◆ Written exercise:
How many lines in the material below contain the string "pixels" with matching case? Reply with the number alone.

********

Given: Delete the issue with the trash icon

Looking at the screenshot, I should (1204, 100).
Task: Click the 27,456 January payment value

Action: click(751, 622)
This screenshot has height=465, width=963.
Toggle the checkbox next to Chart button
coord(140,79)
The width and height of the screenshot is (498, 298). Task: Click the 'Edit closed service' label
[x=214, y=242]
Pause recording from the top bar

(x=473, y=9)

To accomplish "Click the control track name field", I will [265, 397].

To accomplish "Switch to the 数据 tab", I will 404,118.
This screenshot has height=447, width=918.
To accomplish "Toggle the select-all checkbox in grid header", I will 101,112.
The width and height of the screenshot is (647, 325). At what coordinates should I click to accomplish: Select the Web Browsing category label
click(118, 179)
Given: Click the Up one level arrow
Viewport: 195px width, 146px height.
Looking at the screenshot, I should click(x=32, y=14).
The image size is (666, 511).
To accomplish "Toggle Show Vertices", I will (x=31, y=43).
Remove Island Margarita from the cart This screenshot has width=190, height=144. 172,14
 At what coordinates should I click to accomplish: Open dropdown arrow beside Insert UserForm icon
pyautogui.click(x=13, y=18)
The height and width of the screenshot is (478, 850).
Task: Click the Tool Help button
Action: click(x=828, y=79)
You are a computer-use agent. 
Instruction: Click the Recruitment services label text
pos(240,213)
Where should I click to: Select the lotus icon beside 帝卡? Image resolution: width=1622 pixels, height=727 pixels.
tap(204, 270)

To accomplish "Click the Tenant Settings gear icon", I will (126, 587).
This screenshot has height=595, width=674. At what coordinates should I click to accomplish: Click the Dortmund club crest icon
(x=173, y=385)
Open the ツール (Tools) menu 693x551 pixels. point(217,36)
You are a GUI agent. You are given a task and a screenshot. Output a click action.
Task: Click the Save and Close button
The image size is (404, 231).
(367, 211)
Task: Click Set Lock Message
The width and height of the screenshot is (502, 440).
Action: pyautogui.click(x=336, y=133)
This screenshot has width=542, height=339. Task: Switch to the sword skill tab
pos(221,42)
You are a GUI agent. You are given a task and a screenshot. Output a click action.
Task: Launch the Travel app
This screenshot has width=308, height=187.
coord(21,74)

********

◆ Finished task:
2